Evidence was found of fossils that were likely entombed at a hydrothermal vents at NSB. Studies were done on the inner bits of samples from NSB using a Raman microscope. Inside samples from the site were found carbonate, apatite, and magnetite. These minerals can be found quite often where organic matter is formed. Tiny filaments and tubes added to evidence of ancient bacteria.
The authors of this study suggest that the youngest these specimens could be is 3.77-billion years old.
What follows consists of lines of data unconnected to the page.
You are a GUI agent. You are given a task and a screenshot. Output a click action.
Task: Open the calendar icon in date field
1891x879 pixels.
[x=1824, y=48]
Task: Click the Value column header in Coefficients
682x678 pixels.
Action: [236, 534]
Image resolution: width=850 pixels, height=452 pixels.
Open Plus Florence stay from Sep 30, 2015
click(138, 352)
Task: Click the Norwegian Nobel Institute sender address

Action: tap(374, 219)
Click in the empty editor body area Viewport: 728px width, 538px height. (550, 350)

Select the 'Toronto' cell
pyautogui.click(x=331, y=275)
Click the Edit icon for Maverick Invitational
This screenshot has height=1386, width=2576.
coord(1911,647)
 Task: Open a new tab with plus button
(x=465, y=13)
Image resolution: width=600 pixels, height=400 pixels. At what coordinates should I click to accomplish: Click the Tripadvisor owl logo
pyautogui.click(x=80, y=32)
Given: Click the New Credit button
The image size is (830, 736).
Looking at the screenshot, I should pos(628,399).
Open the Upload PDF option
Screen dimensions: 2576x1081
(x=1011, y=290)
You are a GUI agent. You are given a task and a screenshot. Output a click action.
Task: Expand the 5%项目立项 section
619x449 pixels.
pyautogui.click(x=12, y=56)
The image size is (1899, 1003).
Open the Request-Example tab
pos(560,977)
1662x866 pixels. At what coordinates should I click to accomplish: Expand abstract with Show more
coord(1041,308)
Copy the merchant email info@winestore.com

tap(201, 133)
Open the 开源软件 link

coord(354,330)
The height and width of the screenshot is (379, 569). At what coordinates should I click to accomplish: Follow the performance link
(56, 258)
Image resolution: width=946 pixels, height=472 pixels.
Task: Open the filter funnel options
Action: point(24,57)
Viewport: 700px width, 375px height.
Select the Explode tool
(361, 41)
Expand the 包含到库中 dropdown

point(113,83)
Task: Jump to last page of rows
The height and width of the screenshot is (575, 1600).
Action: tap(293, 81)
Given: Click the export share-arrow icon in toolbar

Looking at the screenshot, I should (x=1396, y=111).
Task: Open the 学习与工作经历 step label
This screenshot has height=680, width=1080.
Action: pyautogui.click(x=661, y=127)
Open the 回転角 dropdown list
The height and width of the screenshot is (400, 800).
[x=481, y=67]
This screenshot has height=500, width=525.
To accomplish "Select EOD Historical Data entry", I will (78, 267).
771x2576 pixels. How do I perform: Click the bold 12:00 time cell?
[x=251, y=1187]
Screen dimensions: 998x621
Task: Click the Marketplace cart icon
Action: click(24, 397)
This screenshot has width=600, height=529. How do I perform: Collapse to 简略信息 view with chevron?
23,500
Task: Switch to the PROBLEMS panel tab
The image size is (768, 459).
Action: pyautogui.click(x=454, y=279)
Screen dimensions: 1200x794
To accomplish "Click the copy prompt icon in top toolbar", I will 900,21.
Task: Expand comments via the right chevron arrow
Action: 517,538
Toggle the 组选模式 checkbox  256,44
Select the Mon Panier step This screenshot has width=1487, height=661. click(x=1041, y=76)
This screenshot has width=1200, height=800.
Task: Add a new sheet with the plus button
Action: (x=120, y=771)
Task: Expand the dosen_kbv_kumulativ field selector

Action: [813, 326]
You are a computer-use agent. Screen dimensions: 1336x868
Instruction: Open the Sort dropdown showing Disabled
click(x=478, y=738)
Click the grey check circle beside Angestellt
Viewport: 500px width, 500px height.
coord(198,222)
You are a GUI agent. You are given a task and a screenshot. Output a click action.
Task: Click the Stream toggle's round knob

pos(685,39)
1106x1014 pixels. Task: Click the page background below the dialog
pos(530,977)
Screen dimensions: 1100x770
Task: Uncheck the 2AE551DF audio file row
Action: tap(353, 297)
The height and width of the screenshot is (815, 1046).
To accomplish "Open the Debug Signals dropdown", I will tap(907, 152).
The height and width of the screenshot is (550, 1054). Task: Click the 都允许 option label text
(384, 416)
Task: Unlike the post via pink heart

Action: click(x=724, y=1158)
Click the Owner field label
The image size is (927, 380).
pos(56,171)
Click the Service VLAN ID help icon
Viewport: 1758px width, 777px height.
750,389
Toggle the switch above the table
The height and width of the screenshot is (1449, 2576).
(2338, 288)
Even then, they'd still be the oldest fossils found by a human being here on Earth.
"The structures are composed of the minerals expected to form from putrefaction, and have been well documented throughout the geological record, from the beginning until today," said study lead, Dr Dominic Papineau (UCL Earth Sciences and the London Centre for Nanotechnology). "The fact we unearthed them from one of the oldest known rock formations, suggests we've found direct evidence of one of Earth's oldest life forms."
SEE ALSO: Evidence of the oldest human on Earth
"This discovery helps us piece together the history of our planet and the remarkable life on it, and will help to identify traces of life elsewhere in the universe."
Before now, the oldest microbe fossils ever reported were dated at around 3.46-billion years old. Those fossils were found in Western Australia, and may also have been non-biological rock artefacts. As the same might've been suggested about the find sourced in Canada, the team lead by UCL made a point to test the many ways in which these Canadian remains have been made through non-biological methods.
"We found the filaments and tubes inside centimetre-sized structures called concretions or nodules, as well as other tiny spheroidal structures, called rosettes and granules, all of which we think are the products of putrefaction," said Dr Papineau. "They are mineralogically identical to those in younger rocks from Norway, the Great Lakes area of North America and Western Australia."
Temperature and pressure changes in the samples could have had an effect on the contents of the rocks. This study concluded that these and all other possibilities for alternate, non-biological formation of the tubes and filaments in their samples were not likely.
"These discoveries demonstrate life developed on Earth at a time when Mars and Earth had liquid water at their surfaces, posing exciting questions for extra-terrestrial life," said Matthew Dodd (UCL Earth Sciences and the London Centre for Nanotechnology). "Therefore, we expect to find evidence for past life on Mars 4,000 million years ago, or if not, Earth may have been a special exception."
For more information on this subject, see the scientific publication Nature. There seek the paper "Evidence for early life in Earth's oldest hydrothermal vent precipitates" by authors Matthew S. Dodd, Dominic Papineau, Tor Grenne, John F. Slack, Martin Rittner, Franco Pirajno, Jonathan O'Neil, and Crispin T.S. Little. This paper can be found with code doi:10.1038/nature21377, published online on the 1st of March, 2017.